- _WHAT THE TASK ASKS_:
Update the lines from the one with "You are a computer-use agent. 434x770 pixels." through the one with "Click the browse" by swapping "agent" for "assistant". Leave everything else as it is, and give back only those lines.

--- Begin EXERCISE MATERIAL ---

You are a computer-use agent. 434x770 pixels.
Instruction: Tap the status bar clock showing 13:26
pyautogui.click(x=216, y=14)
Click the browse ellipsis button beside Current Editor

--- End EXERCISE MATERIAL ---
--- Begin EXERCISE MATERIAL ---

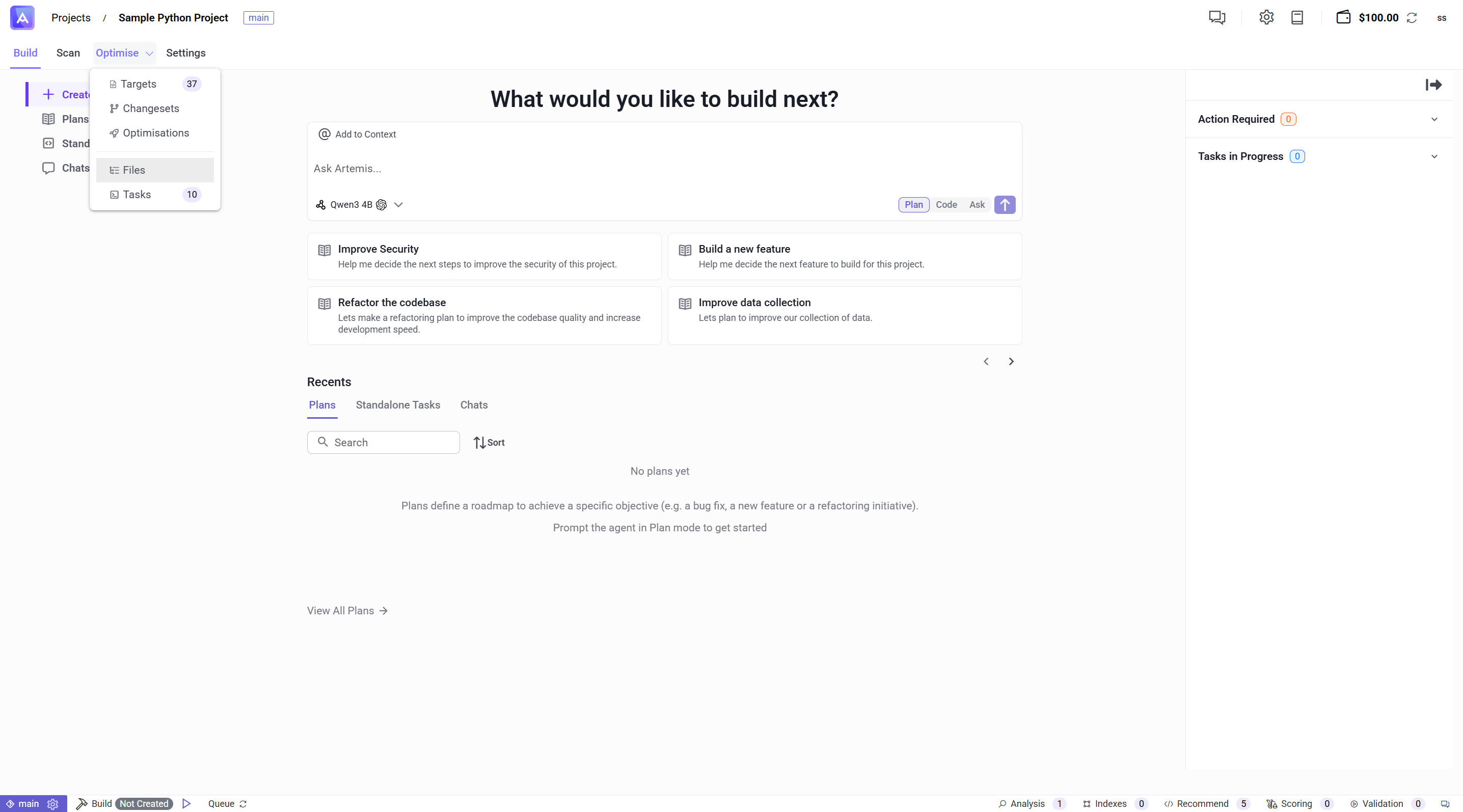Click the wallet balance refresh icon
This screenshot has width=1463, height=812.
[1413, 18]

--- End EXERCISE MATERIAL ---

- _ANSWER FOR THIS EXERCISE_:
You are a computer-use assistant. 434x770 pixels.
Instruction: Tap the status bar clock showing 13:26
pyautogui.click(x=216, y=14)
Click the browse ellipsis button beside Current Editor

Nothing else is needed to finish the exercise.